> DATA TO PROCESS:
------------------------

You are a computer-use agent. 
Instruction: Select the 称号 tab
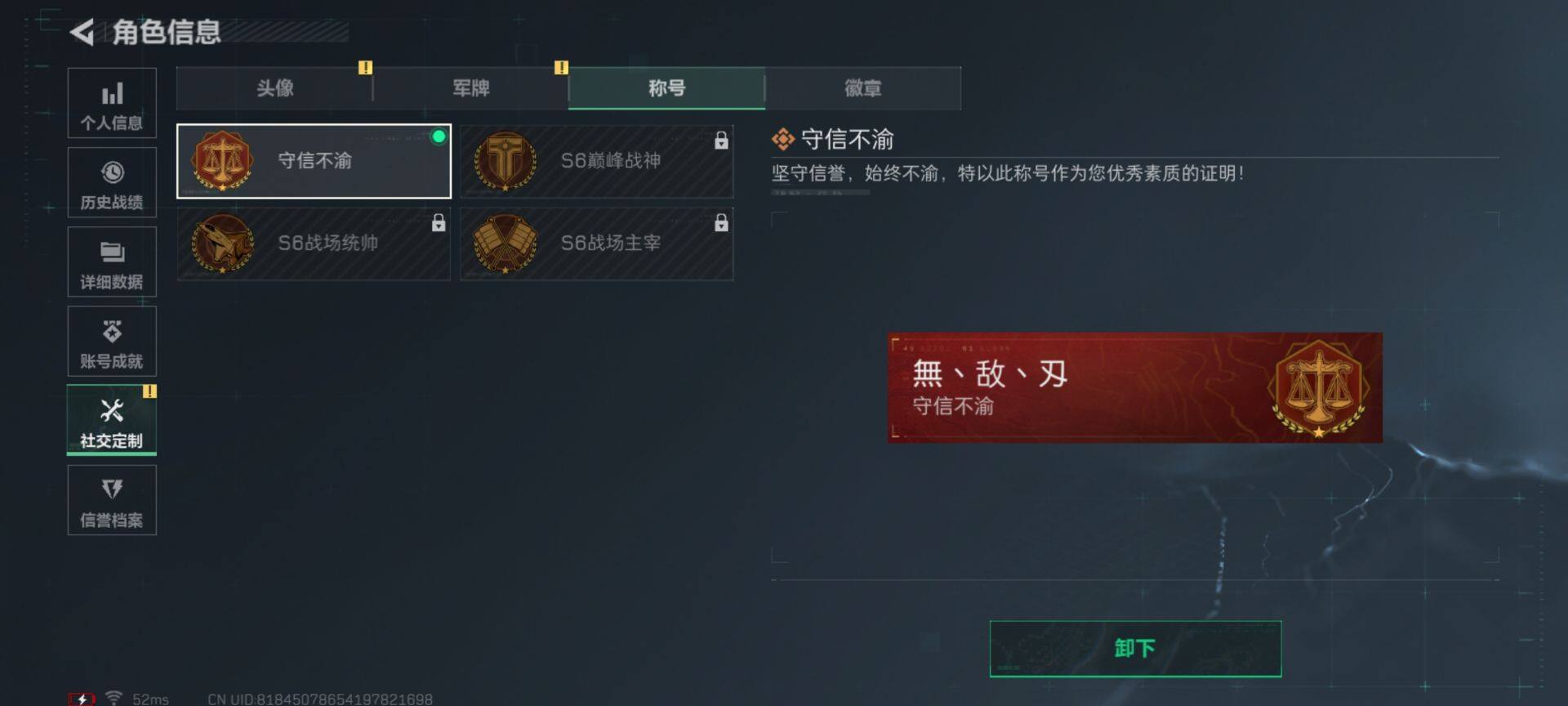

------------------------

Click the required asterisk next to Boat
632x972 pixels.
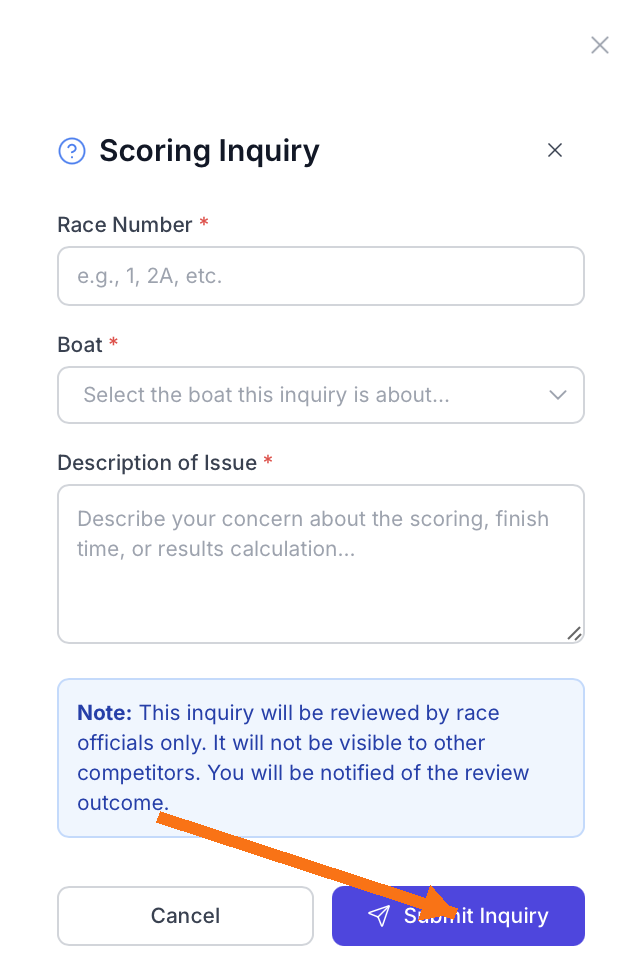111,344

------------------------

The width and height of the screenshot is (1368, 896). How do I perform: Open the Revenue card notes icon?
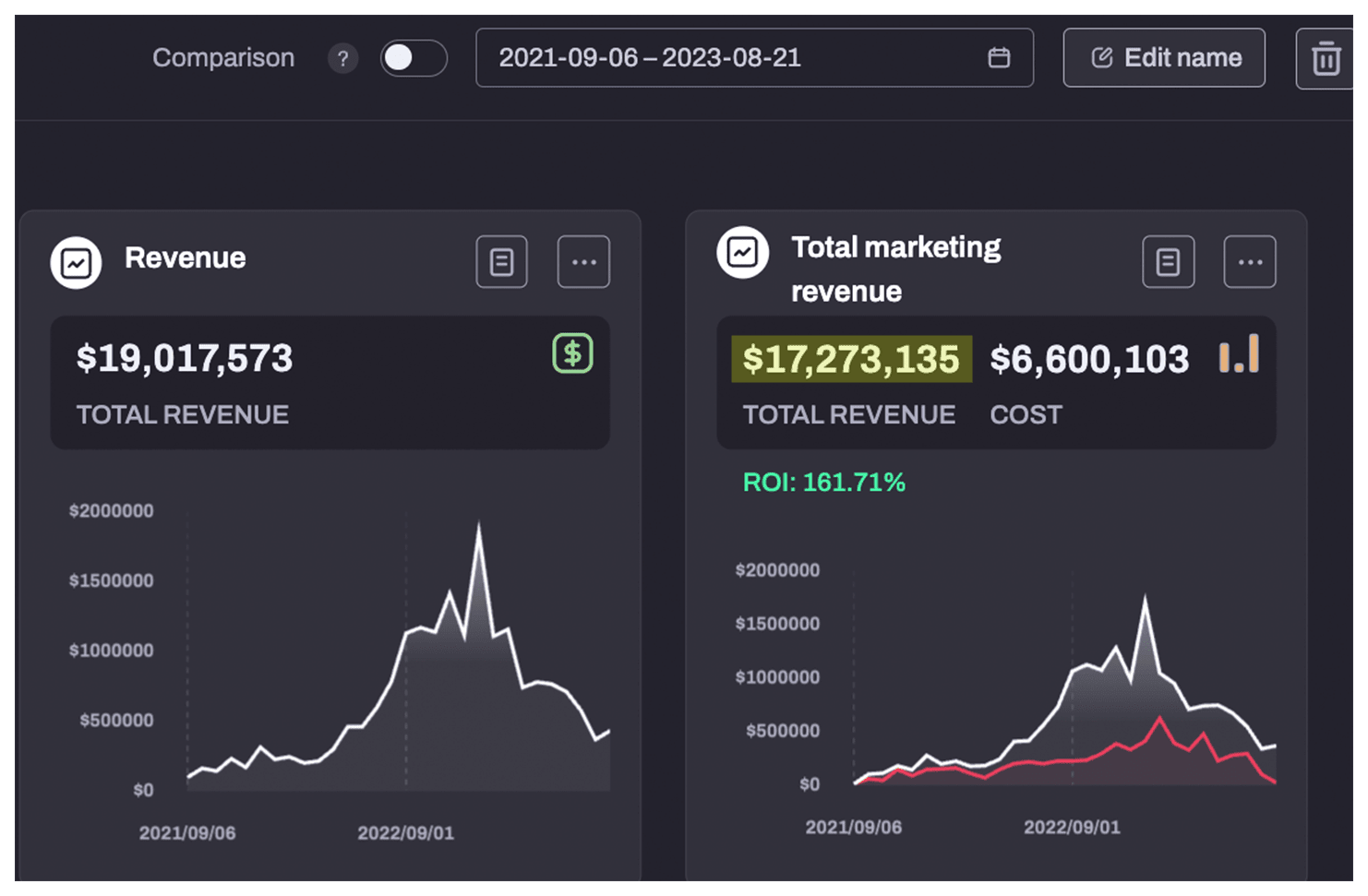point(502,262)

------------------------

> WHAT YOU WILL DO: Everything from the line with "You are a computer-use agent." through the line with "Instruction: Select the 称号 tab" in the listing above must be retyped exactly, with nothing added.

> TASK RESULT:
You are a computer-use agent. 
Instruction: Select the 称号 tab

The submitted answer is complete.